The trial found that rugonersen led to a dose-dependent reduction in abnormal brain activity as measured by EEG delta power, a biomarker linked to functional outcomes in Angelman syndrome. Developmental assessments also indicated gains in multiple behavioral domains compared to what is typically seen in the natural course of the disease.
“These promising results further support our decision to license exclusive rights to rugonersen. We are proud to support the continued development of this potential new treatment option,” said Josh Distler, CEO of Oak Hill Bio, which recently acquired exclusive rights to the drug.
Angelman syndrome is caused by the absence of UBE3A protein in neurons, typically due to a genetic defect on the maternal chromosome. Rugonersen (OHB-724) is an antisense oligonucleotide designed to suppress the UBE3A-ATS transcript, which normally silences the paternal UBE3A gene. By targeting this mechanism, the drug aims to restore UBE3A expression from the otherwise inactive paternal allele.
TANGELO was an open-label, multiple ascending dose study conducted across multiple sites. The children in the study had either mutation or deletion genotypes associated with Angelman syndrome. In addition to the EEG improvements, clinical efficacy was evaluated using the Bayley Scales of Infant and Toddler Development, Third Edition (Bayley-III), and the Vineland Adaptive Behavior Scales, Third Edition (Vineland). Most of the behavioral domains assessed showed developmental gains that approached or exceeded the thresholds for minimal clinically important differences.
“These are promising results that mark a major milestone in the development of disease-modifying therapies for Angelman syndrome,” said Dr. Mark Shen, Assistant Professor of Neuroscience and Psychiatry at the University of North Carolina School of Medicine and one of the study’s principal investigators. “In this paper, we have shown that an investigational treatment targeting the root cause of a genetic neurodevelopmental disorder can improve both brain activity and behavioral symptoms as compared to natural history in a consistent and measurable way.”

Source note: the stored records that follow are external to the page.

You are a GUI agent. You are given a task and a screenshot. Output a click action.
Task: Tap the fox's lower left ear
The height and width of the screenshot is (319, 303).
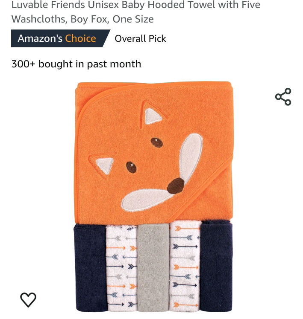tap(105, 165)
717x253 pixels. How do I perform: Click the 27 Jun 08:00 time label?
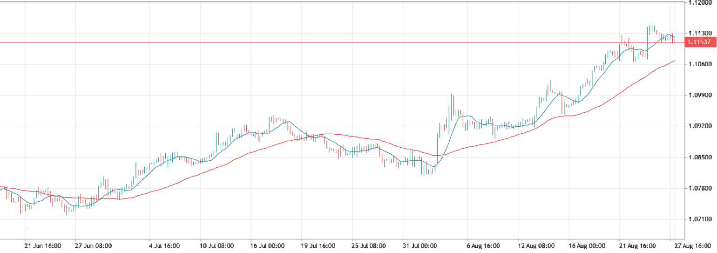[x=93, y=246]

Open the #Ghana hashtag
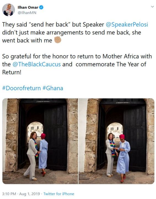[x=53, y=88]
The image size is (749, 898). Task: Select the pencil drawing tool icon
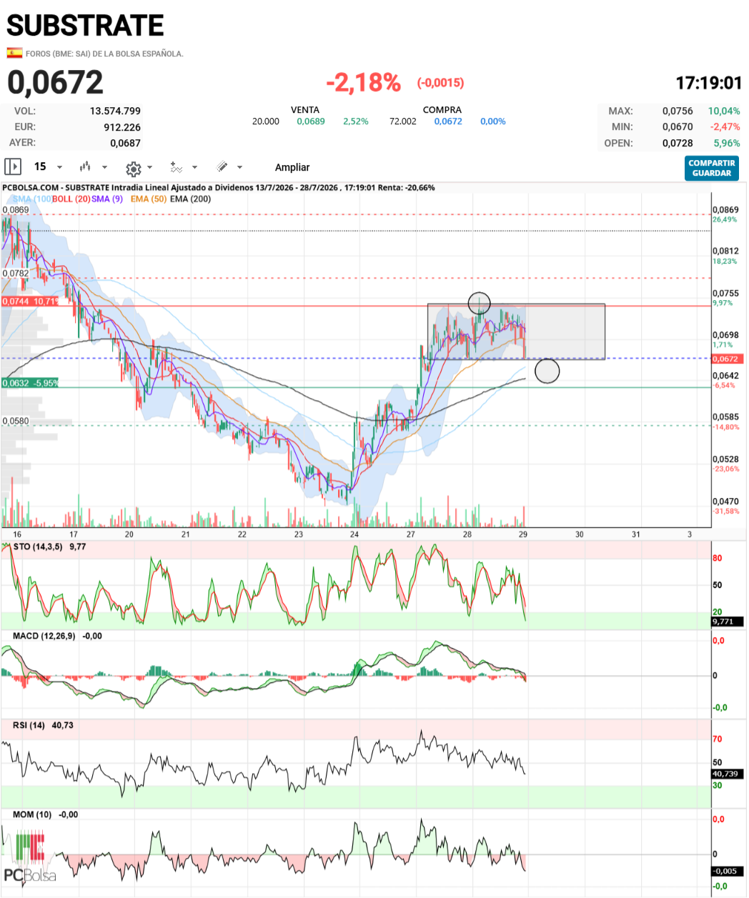pyautogui.click(x=222, y=166)
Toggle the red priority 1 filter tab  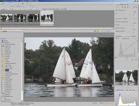(x=16, y=9)
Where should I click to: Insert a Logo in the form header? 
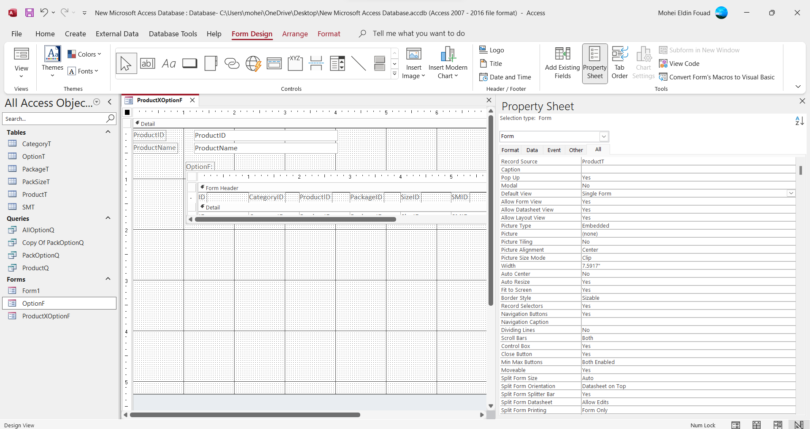[492, 50]
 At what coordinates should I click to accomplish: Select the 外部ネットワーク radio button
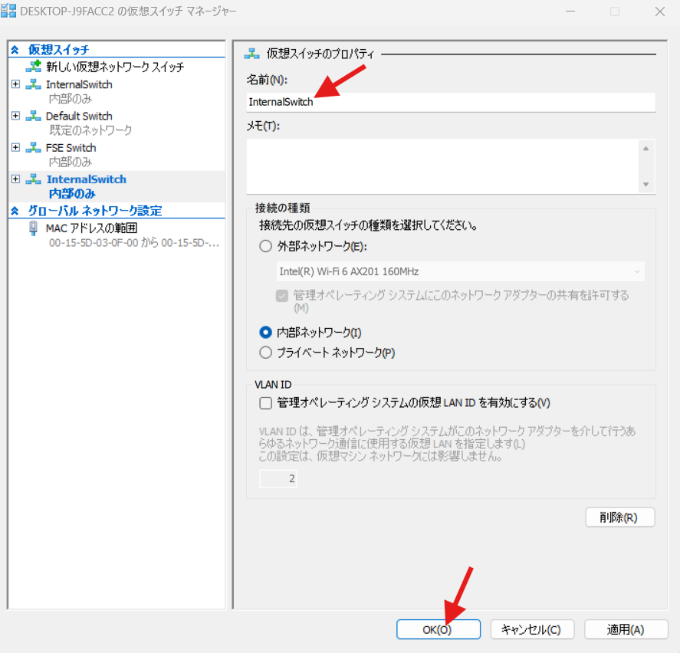pyautogui.click(x=266, y=247)
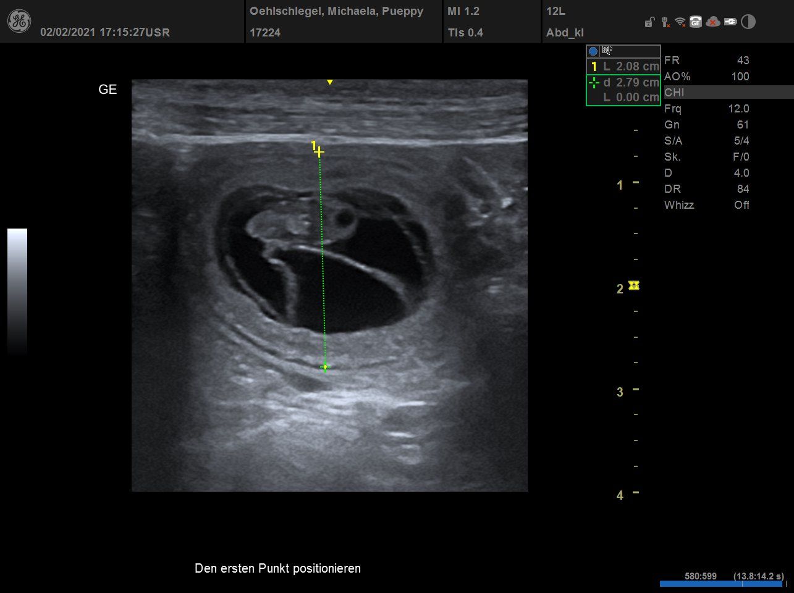Click the blue cine loop progress bar
794x593 pixels.
tap(720, 584)
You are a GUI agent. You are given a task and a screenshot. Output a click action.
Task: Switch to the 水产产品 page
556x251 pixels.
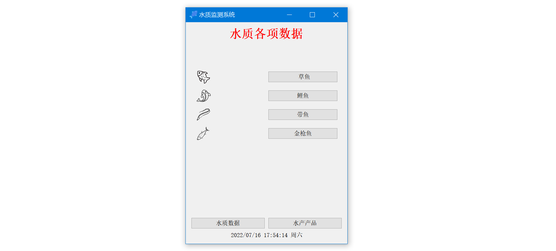pos(305,223)
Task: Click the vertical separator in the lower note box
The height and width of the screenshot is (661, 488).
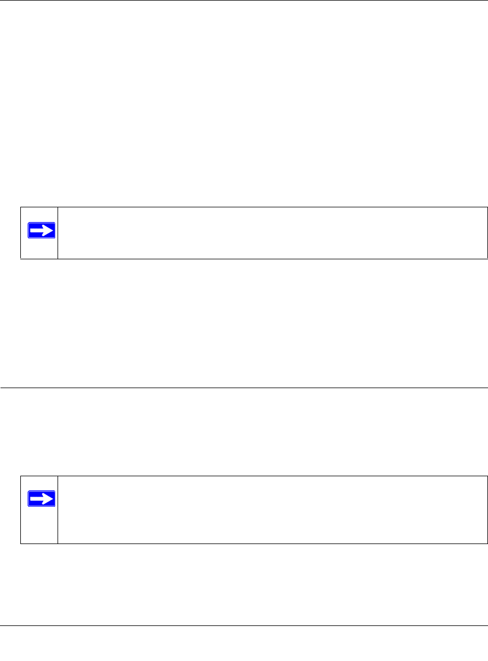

Dr. Wen-Hann Tan, Attending Physician in the Division of Genetics and Genomics at Boston Children’s Hospital and Associate Professor of Pediatrics at Harvard Medical School, commented on the findings, though he was not involved in the study. “Although these results are exploratory, rugonersen shows promise based upon the evidence published today of improvements in both a neurophysiologic biomarker and functional endpoints in individuals with Angelman syndrome,” he said. “These results provide support for further investigation of rugonersen and UBE3A-targeting strategies in randomized controlled trials and highlight the potential value of EEG as a biomarker.”
Rugonersen was generally well tolerated. Across more than 450 intrathecal administrations, the most common side effects were temporary fever and vomiting. Serious adverse events occurred in 34 percent of participants, though only 13 percent were deemed related to the treatment. These included seizure, epilepsy, and post-lumbar puncture syndrome. No patients were withdrawn due to side effects.
“This publication in Nature Medicine reflects the strength of the science and the importance of advancing treatments that can meaningfully improve the lives of people living with Angelman syndrome and their families,” Distler said.
Oak Hill Bio plans to initiate a Phase 3 trial of rugonersen in early 2026. Angelman syndrome affects an estimated 500,000 people globally and is marked by developmental delays, impaired speech, motor challenges, and epilepsy.